How is the data reproducibility in long run (e.g. ~6 months) and stability of the performance of APDs?

Based on our experience with the CytoFLEX* that the DxFLEX is based on, we do expect stable performance in the long run.

Is there volumetric counting available on the DxFLEX?

The volumetric counting option is available in the CytExpert for DxFLEX software but has not been validated. It is not for use in diagnostic procedures.

Is DxFLEX software 21 CFR Part 11 compliant?

Dr Carsten Lange: The CytExpert for DxFLEX software is currently not 21 CFR part 11 compliant. As this feature is needed primarily in a Biopharma setting, we encourage customers to use the CytoFLEX, which does feature 21 CFR part 11 compliant software, in such applications.

About Ulrich Sack

Professor Dr Ulrich Sack

Ulrich Sack is the head of the diagnostic laboratory of the Institute of Clinical Immunology, Medical Faculty, University of Leipzig, Germany. After his Medical study at Leipzig University and a fellowship of the Alexander von Humboldt Society at the Clinical Research Groups of the Max Planck Society in Erlangen, he completed his qualification in Clinical Immunology.

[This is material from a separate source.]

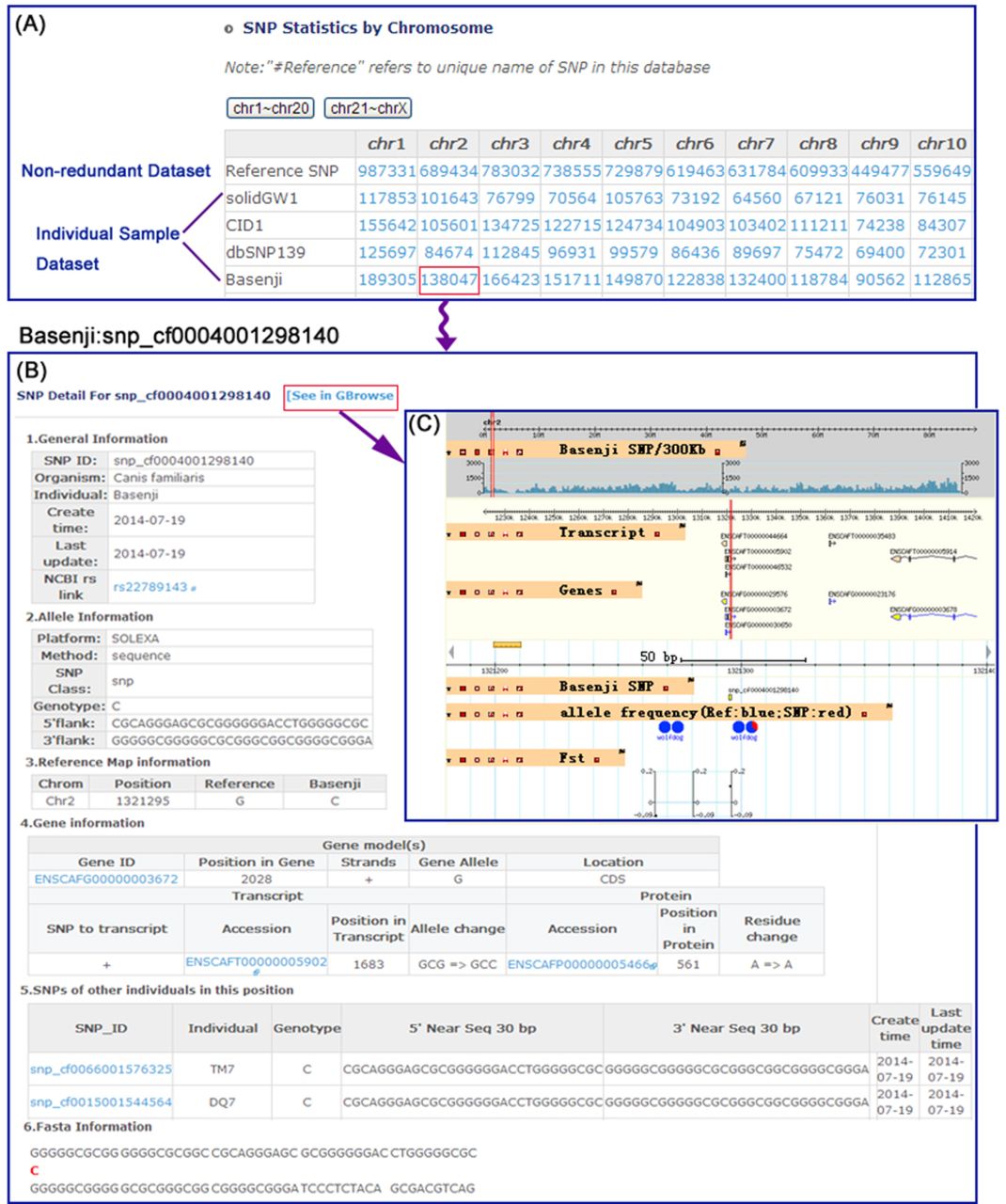Toggle favorite on the allele frequency track
The image size is (1006, 1204).
coord(477,715)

Since 2002 he has been holding a professorship at the Institute of Clinical Immunology, University of Leipzig, Germany. His main interest is translation of recent developments in immunology into clinical laboratories. Therefore, from 2008 to 2015 he supported the Translational Centre for Regenerative Medicine (TRM) at the University of Leipzig in the function of the Research Director. Furthermore, he was a group leader and advisor at the Fraunhofer Institute for Cell Therapy and Immunology from 2005 to 2015. He is involved in several networks of scientific experts in the field of clinical immunology and laboratory diagnostics.

As a technical assessor, he promotes ISO 15189, 17025, and 17043 accreditation in Germany, Ireland, and Arab countries. He continuously is transferring novel laboratory methods into clinical routine diagnostics. His work focuses on cellular immunology, with a strong focus on immune function and flow cytometry. His research is based on interdisciplinary research and on the interaction between the immune system and diseases conditions in tumors and chronic diseases.

In the fields of immunodiagnostics, psychoneuroimmunology, inflammatory diseases, and immuneoncology, he published around 300 research papers. He has been the chair of the IFCC Working Group Flow Cytometry from 2011 to 2018 and promoted education in recent flow cytometry, offering 16 flow cytometry courses in Europe, Asia, and South America, covering basic science, immunology, and hematology. The book“Cellular Diagnostics”, edited with Attila Tarnok and Gregor Rothe, has set standards for clinical cytometry within the last 10 years.